In October, Rabbi Moishe and Yocheved Raskin, along with their young son Menachem Mendel, moved to the country’s capital city of Kampala, where they established Chabad of Uganda. The milestone was formally announcement on Sunday evening at the annual International Conference of Chabad Emissaries (Kinus Hashluchim) in New Jersey.

Other countries where Cha-bad is establishing new permanent presences this year include Montenegro, Nassau in the Bahamas, and the Caribbean island of Curaçao. These countries followed the recent opening of Chabad Houses in Laos and the Pacific island of New Caledonia.

“The Rebbe tasked us with the mission of connecting Jews to their heritage wherever they may be,” said Rabbi Moshe Kotlarsky, vice chairman of Merkos L’Inyonei Chinuch, the educational arm of the Chabad movement. “The number 100 is spiritually significant, and these young couples are willing to go to the farthest reaches of the earth to make this happen.”

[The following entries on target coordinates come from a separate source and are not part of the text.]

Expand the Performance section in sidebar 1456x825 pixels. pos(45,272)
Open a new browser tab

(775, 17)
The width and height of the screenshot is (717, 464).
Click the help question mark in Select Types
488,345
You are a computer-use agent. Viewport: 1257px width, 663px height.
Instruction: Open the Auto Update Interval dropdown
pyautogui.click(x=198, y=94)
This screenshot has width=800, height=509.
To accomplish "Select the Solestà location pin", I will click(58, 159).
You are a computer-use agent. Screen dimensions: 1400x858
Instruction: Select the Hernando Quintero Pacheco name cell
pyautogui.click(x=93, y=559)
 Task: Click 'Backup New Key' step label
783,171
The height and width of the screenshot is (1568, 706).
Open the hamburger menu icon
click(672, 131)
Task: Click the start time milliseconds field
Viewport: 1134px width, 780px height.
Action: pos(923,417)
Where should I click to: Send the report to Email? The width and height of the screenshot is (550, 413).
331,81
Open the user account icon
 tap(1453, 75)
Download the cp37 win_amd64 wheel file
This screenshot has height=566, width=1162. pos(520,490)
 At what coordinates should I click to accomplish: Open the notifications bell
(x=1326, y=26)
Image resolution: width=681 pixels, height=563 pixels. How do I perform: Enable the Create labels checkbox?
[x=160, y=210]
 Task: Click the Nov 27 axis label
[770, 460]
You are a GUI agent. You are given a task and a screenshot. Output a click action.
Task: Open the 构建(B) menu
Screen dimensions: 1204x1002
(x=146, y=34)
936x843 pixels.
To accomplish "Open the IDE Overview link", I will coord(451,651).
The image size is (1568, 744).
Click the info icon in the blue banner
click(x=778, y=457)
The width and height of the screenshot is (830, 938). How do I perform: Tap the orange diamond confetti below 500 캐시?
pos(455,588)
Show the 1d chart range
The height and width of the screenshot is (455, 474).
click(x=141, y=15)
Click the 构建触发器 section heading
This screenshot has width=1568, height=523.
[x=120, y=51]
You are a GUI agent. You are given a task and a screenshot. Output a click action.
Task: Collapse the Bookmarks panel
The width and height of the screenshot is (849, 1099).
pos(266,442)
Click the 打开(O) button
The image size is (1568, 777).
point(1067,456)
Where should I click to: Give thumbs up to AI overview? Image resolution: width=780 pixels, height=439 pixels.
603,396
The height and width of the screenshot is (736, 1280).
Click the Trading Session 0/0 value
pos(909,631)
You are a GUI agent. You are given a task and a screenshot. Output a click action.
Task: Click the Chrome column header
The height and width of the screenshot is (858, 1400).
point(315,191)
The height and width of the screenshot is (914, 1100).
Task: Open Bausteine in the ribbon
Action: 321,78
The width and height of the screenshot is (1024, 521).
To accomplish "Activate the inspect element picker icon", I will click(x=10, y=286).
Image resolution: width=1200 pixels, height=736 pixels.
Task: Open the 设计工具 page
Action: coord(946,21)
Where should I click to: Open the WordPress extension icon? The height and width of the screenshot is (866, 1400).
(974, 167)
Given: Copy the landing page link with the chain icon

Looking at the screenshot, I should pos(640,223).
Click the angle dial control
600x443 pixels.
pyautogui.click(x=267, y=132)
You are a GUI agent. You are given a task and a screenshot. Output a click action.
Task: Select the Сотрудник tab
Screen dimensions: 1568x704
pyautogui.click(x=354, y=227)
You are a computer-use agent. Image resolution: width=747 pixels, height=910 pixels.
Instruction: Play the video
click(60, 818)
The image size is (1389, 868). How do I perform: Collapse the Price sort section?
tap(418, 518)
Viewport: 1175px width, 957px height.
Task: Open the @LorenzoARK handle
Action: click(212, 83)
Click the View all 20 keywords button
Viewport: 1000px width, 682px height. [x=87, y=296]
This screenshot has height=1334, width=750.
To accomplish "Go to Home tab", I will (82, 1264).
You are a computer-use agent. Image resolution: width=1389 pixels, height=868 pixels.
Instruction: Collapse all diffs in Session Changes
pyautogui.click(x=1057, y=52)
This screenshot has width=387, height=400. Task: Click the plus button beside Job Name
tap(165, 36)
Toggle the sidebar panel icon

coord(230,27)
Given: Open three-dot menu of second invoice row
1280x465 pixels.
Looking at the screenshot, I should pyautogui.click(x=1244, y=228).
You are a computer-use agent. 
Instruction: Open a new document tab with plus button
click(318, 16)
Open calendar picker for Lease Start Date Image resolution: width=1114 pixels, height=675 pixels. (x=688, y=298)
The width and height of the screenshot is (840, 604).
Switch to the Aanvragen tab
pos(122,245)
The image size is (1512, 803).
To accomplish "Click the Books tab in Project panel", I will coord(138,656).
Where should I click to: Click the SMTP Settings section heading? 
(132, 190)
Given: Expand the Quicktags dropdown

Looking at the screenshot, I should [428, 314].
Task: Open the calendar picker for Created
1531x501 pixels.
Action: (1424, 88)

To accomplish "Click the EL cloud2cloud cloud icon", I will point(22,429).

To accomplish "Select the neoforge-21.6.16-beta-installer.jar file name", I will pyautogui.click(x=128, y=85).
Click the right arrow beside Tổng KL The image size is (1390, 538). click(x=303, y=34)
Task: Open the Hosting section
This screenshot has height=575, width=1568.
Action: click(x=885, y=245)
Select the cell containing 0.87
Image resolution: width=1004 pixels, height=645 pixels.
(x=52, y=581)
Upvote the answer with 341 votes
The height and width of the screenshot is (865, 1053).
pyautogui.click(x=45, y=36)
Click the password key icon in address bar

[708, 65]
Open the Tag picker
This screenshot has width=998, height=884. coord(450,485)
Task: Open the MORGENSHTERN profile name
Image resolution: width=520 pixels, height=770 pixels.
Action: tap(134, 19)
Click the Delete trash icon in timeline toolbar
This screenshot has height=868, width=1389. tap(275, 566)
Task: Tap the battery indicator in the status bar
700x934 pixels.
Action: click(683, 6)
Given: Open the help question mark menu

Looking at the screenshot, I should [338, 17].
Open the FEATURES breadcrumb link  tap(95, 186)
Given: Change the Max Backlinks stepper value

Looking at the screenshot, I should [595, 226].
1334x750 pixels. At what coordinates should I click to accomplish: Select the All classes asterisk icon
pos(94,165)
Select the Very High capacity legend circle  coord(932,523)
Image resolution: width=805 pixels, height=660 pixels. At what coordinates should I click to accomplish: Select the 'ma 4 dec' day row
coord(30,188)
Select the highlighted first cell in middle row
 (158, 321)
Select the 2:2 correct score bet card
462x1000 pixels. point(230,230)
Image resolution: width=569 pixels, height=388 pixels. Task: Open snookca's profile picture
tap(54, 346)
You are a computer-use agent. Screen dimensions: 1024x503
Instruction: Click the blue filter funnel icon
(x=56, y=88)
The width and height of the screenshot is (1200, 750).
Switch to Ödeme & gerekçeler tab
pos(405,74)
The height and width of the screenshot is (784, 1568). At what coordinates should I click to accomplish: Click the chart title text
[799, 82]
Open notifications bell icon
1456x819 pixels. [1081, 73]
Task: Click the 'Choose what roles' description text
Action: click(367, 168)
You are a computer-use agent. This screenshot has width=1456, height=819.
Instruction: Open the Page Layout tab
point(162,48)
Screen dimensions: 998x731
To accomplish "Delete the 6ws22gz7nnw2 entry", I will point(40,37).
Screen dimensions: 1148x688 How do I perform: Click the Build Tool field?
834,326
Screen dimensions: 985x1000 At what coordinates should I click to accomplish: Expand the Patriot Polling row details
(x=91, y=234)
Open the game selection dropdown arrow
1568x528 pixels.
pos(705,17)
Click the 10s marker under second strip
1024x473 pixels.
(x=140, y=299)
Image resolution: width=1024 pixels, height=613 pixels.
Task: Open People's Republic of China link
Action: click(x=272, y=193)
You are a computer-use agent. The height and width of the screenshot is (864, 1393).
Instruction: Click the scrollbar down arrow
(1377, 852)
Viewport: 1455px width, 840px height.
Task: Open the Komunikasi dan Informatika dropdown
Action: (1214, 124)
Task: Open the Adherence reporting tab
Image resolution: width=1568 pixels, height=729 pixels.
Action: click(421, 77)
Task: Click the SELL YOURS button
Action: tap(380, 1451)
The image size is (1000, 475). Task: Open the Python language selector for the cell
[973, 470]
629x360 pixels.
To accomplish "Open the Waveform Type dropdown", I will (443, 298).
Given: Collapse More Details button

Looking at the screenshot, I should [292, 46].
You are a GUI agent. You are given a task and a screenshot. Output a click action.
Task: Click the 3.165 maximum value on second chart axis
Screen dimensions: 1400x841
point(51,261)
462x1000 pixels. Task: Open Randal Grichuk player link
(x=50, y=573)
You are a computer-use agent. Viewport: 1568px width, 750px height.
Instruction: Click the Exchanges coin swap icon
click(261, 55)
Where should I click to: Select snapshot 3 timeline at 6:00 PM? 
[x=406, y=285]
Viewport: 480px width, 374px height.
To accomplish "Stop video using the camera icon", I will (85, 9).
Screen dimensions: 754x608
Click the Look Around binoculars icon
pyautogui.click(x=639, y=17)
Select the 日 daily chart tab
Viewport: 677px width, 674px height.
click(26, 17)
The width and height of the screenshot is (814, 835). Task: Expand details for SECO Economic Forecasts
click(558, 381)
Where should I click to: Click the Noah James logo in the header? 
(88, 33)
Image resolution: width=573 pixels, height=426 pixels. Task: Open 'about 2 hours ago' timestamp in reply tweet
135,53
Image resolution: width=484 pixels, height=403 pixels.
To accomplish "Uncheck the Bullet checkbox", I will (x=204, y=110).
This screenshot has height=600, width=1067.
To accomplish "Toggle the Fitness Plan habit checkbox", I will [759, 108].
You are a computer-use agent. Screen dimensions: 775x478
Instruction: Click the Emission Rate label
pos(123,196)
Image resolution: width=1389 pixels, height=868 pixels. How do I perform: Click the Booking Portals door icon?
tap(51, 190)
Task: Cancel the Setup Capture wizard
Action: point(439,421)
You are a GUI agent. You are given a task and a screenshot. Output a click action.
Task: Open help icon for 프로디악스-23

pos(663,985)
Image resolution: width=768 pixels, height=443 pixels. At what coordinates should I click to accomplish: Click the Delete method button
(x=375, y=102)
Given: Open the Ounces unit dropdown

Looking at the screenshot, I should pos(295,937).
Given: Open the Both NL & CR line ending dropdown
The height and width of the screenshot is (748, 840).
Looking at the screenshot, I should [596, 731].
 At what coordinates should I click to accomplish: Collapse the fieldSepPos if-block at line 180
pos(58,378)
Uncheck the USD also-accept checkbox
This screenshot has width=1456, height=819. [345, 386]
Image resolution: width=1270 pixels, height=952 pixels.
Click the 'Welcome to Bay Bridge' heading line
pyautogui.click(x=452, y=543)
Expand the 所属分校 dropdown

Chabad has had contact with the small but dynamic Jewish community in Uganda since at least 1999, when Rabbi Shlomo Bentolila, who together with his wife, Miriam, heads Chabad of Central Africa in Kinshasa, Congo, first sent “Roving Rabbis” there for the summer and to help mark Jewish holidays throughout the year.

The country has come a long way since the 1970s when it was under the thumb of dictator Idi Amin who, in 1976, famously allowed a plane that had taken off from Tel Aviv and was hijacked by Palestinian terrorists to land at Entebbe Airport. The episode culminated with the Israel’s miraculous Operation Thunderbolt, when Israeli commandos surreptitiously landed in Uganda and freed 102 hostages. The operation’s commander, Yoni Netanyahu, the older brother of Israeli Prime Minister Benjamin Netanyahu, was killed during the rescue.

In recent years, stability has been the rule in Uganda, which has seen an influx of international business. Today, some 400 Jews, mostly Israelis, live there year-round, joined by Jewish diplomats and NGO staffers from around the world.

“The time was right to establish a permanent Chabad House there,” says Bentolila, who arrived in the Congo in 1991.

The Raskins, both from Israel, traveled to Kampala for Purim and Passover, running holiday programs there before making the decision that the country would become their permanent home.

The International Conference of Emissaries brings together 5,600 rabbis and their guests from around the world, from as far off as Stalin’s Jewish Autonomous Region of Birobidzhan, in Russia’s Far East, to Staten Island and now, Uganda.